May 7, 2012

Something to nibble on

I have a sweet tooth.  So, I would say that any good meal has to end with a good dessert.  Having said that, chocolate chip cookies have never really been my thing and, for me at least, would be a stretch to call them dessert; I would rather call them a sweet snack.  I think that they remind me too much of the sadly pale cookies always present on the dessert table in the college cafeteria.  I have to say that they were beautifully displayed on cookie trays in an attempt to make them look appealing.  I’d peek; even try to make myself interested, but then walk away always ending by the ice-cream counter.  Truth be told, I did try them a couple of times.  I was just too curious; I can’t help it, it’s my nature.  Unfortunately, although they would look lush and glamorous and inviting in the stack on the cookie tray, once out of the pack, they would lose their charm and good looks.  Those cookies were just bland and sort of rubbery, and not even the chocolate bits inside would do them justice.   

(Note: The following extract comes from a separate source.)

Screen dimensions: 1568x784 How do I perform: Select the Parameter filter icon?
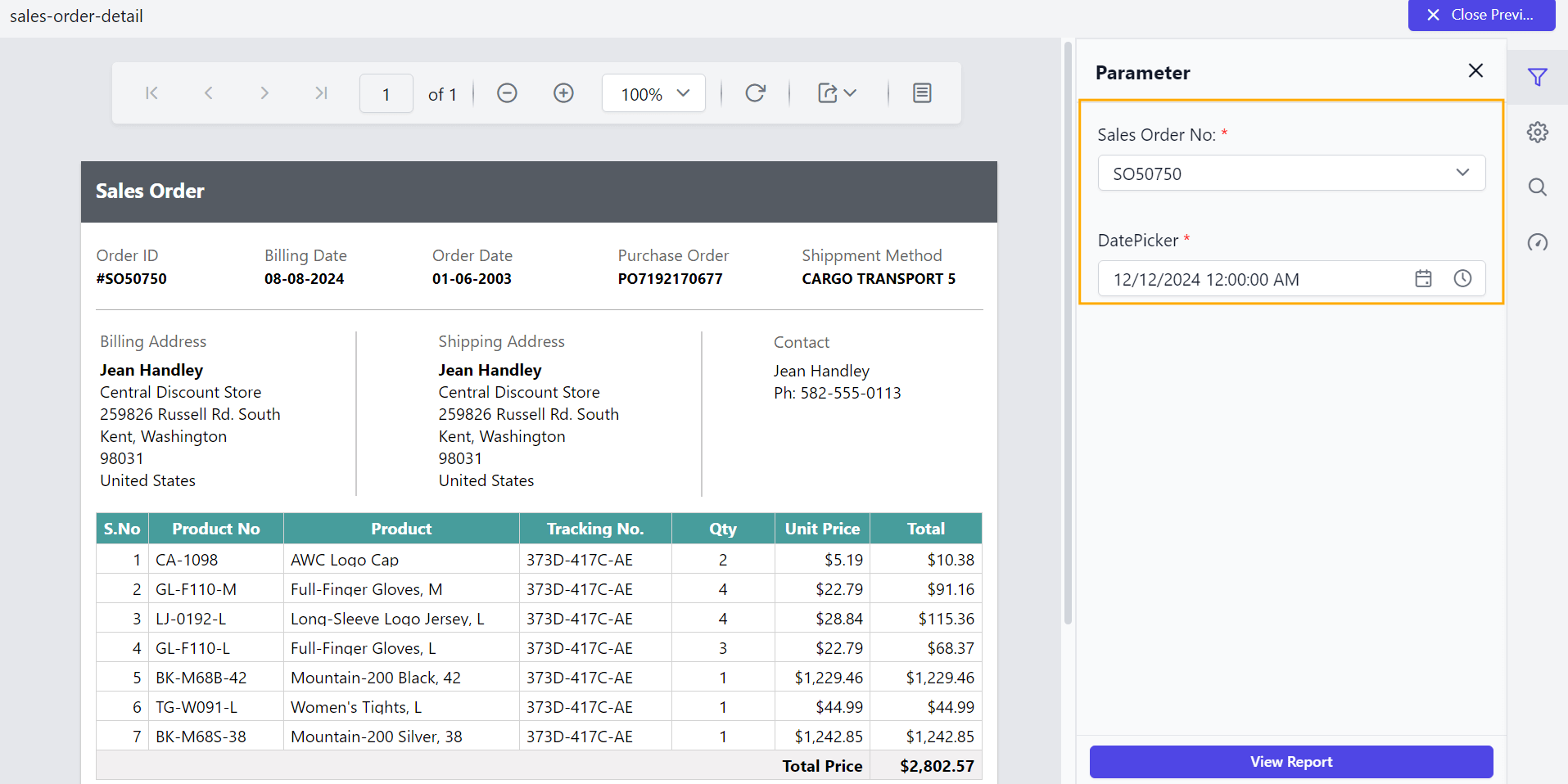coord(1538,77)
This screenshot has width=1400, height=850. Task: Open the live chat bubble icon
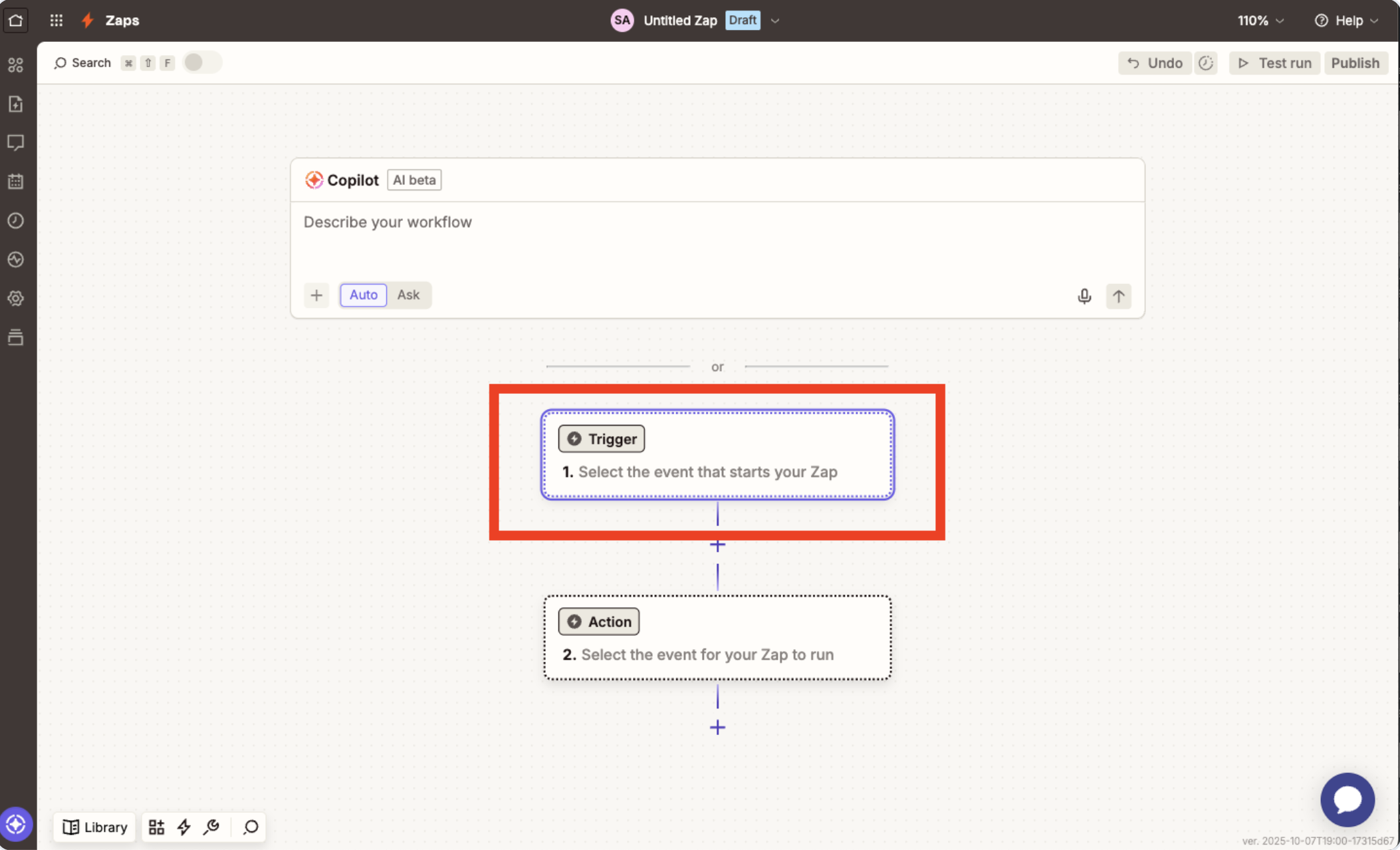click(x=1347, y=799)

Fortunately, I can’t say the same about these chocolate chip cookies that I found in the March issue of Bon Appétit.  These might have just converted me to a chocolate chip cookie lover for good.  They are so addictive!  These cookies are buttery, crunchy and sweet with golden tops and nicely toasted brownish edges.  Those utterly decadent soft centers just melt away in your mouth, while the subtle salty aftertaste lingers on your taste buds for a few moments only to balance out the sweetness and richness.  These are the perfect sugary goodness to nibble on or to enjoy with a glass of milk.  Oh, and they’re super easy peasy to make!   

Chocolate Chip Cookies
Adapted slightly from Bon Appétit (March 2012)

Makes 30 cookies


·         1 cup plus 2 Tablespoons all-purpose flour
·         ¾ teaspoon kosher salt
·         ½ teaspoon baking powder
·         ¾ cup (1 ½ sticks) unsalted butter, at room temperature
·         ¾ cup (packed) light brown sugar
·         ¼ cup granulated sugar
·         1 large egg, at room temperature
·         ½ teaspoon vanilla extract
·         1 cup semisweet chocolate chips


Preheat oven to 425°F.  Line baking sheet with parchment paper. 

Whisk flour, salt and baking powder in a small bowl.  Using an electric mixer on medium-high speed, beat butter and both sugars in a large bowl until well combined, about 2-3 minutes.  add egg and vanilla extract; beat on medium-high speed until mixture is light and fluffy, about 2-3 minutes.  Add dry ingredients, reduce speed to low, and mix just to blend.  Fold in chocolate chips.

Using a mini ice cream scoop, spoon dough onto prepared baking sheet, spacing 1 ½” apart.  Bake, rotating pan halfway through, until edges are golden brown, about 8 minutes.  Transfer to wire racks and let cool.  Repeat with the remaining dough. 

Do ahead:  Can be made 1 day ahead.  Store airtight at room temperature, or freeze cookies for up to 2 months.   

Poftă Bună! (Bon Appétit!)    


  1. Love this! So simple & perfect! :D

  2. These look wonderful. I'm going to try them today!
    Beautiful blog...thank you. :)

  3. Hi Dana, yesterday at a romanian festival I had the cookies showed in your Countless cakes and cookies picture, I'd love to had a recipe for these. The white ones.